Using the eMessage Connector in a ThingWorx High Availability (HA) Clustering Environment
Using the eMessage Connector in a ThingWorx High Availability (HA) Clustering Environment
When using ThingWorx HA Clustering, your incoming traffic ("ingress") should be routed through a load balancer that sits in front of at least two eMessage Connectors. The Connectors will distribute the ingress messages. In addition, an HA Cluster installation requires a ThingWorx Connection Server that sits beside the eMessage Connector, as shown in the following diagram. The Connection Server should never be between the eMessage Connector and the ThingWorx Platform.
For complete information about HA clustering, refer to the ThingWorx High Availability section of the ThingWorx Platform 9 Help Center.
The rest of this topic explains the following aspects of running the ThingWorx eMessage Connector in a ThingWorx High Availability (HA) Clustering environment:
How the Connector Handles Ingress Messages 
The eMessage Connector uses a round robin policy for distributing ingress messages across the available ThingWorx Platform instances. This policy provides load distribution and fault tolerance.

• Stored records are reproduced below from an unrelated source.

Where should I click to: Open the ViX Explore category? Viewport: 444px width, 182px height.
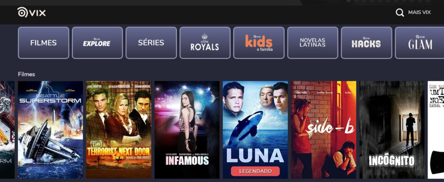point(97,43)
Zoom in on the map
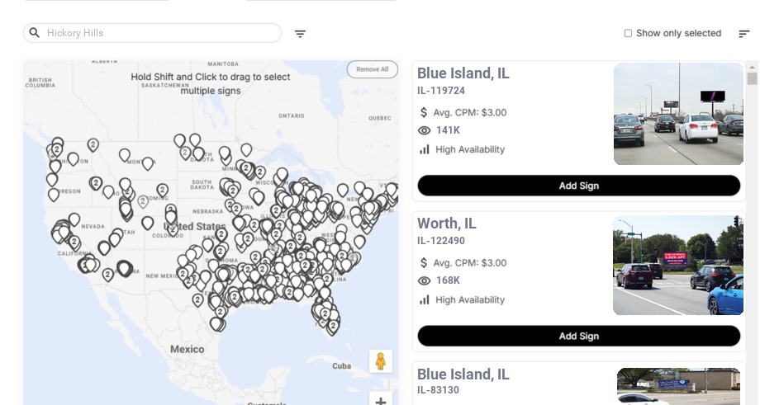 (381, 402)
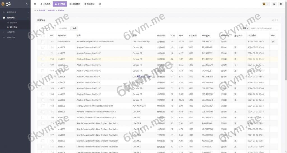This screenshot has width=287, height=153.
Task: Click the water drop theme icon
Action: pyautogui.click(x=27, y=4)
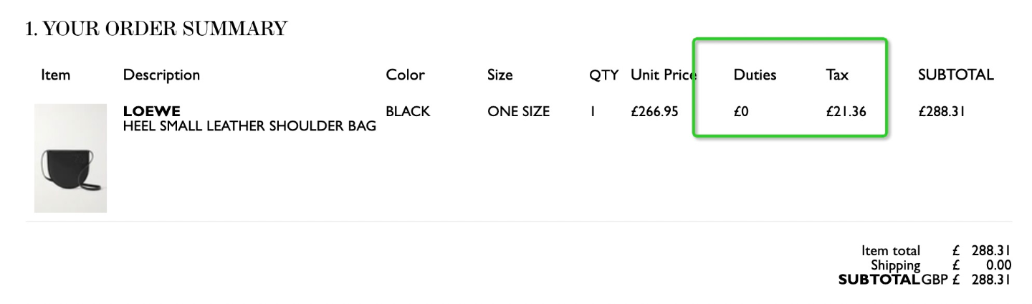Image resolution: width=1032 pixels, height=304 pixels.
Task: Click the Shipping cost line
Action: [x=941, y=265]
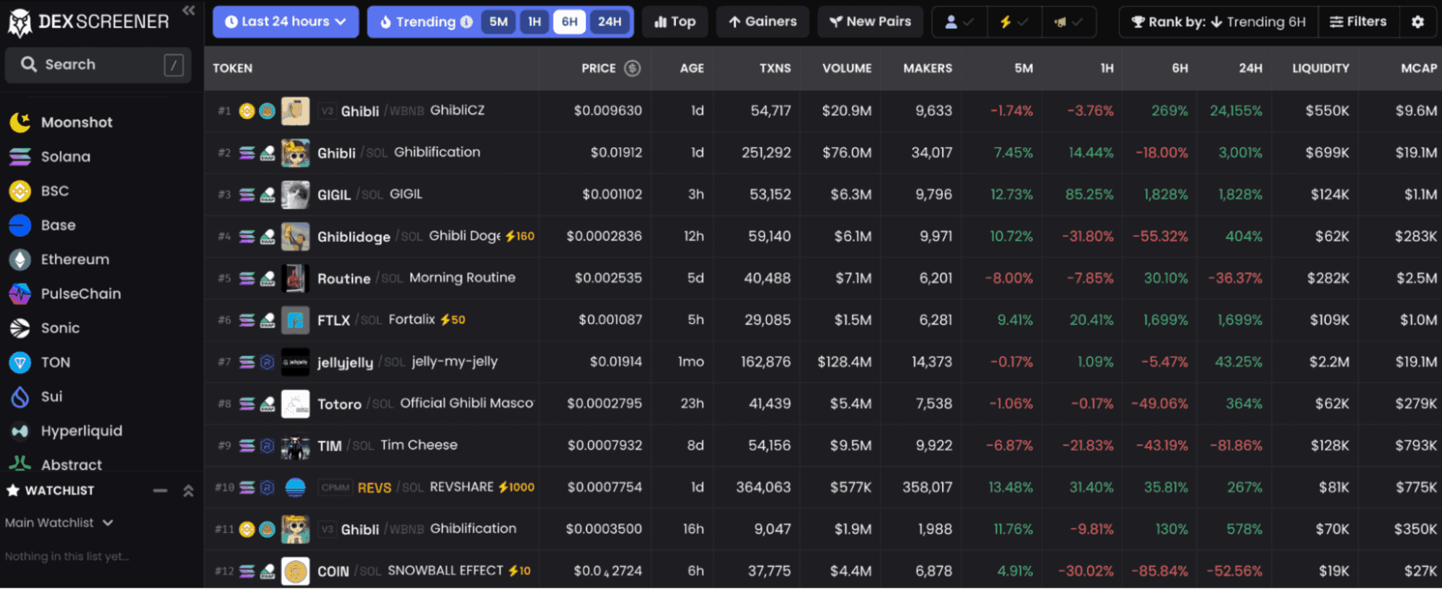
Task: Toggle the lightning boost filter
Action: tap(1013, 22)
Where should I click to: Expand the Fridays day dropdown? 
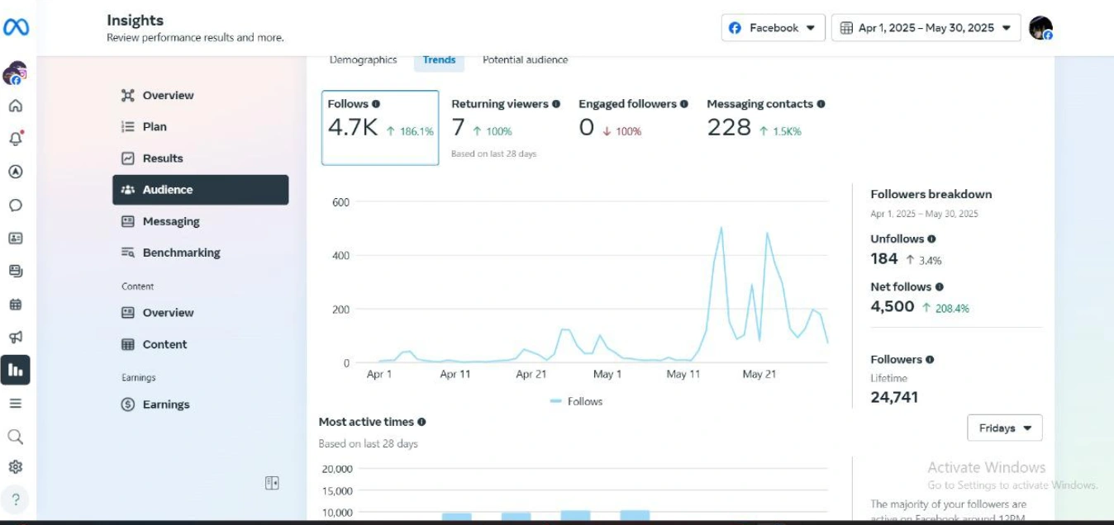point(1004,428)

Here are the rules for this round robin policy:
1. Only connected and writable ThingWorx instances are considered for routing an incoming message. In this context, writable means that the buffer for writing messages has not exceeded the high watermark configured in the property, cx-server.transport.websockets.connections.highWaterMark.
2. Each message is routed to the next connected and writable ThingWorx instance, based on a circular list of ThingWorx instances.
3. If one instance in the list is not connected or not writable, the eMessage Connector routes the message to the next instance in the list.
4. If all ThingWorx instances are either not connected or not writable, request messages result in an exception being returned. For the eMessage Connector, the result is a 500 Internal Error response being sent to the edge device.
When an eMessage Connector is disconnected from all ThingWorx instances, all Edge WebSockets are closed. However, the Connector does not prevent a new Edge WebSocket from connecting.
Multi-Part Request Messages
The following rules govern how multi-part messages are routed by an eMessage Connector in an HA cluster:
1. The first chunk of a multi-part message is routed like any other message. It is sent to the next connected and writable ThingWorx instance according to the round-robin policy.
2. Subsequent chunks of the multi-part message routed to the same ThingWorx instance that the first chunk was routed to.
3. If the ThingWorx instance to which the chunks are routed becomes disconnected or not writable, the Connection Server fails the request and sends an error response to the edge device.
Service Discovery 
The service discovery feature enables the Connection Server to react to dynamic configuration of ThingWorx Platform instances in a ThingWorx High Availability Clustering environment. Administrators do not have to configure the platform instances manually and restart the Connection Server when the platform instances change.
More specifically, the service discovery feature enables the Connection Server to respond to platforms being added to and removed from the cluster. Detection of ThingWorx Platform instances going up and down keeps the Connections Server instances connected correctly in the cluster. The Remote Things connected through HAProxy can still receive property updates from the Edge when one platform instance in the cluster goes down.
Configuration of service discovery for an eMessage Connector is required when operating in a ThingWorx High Availability Clustering environment.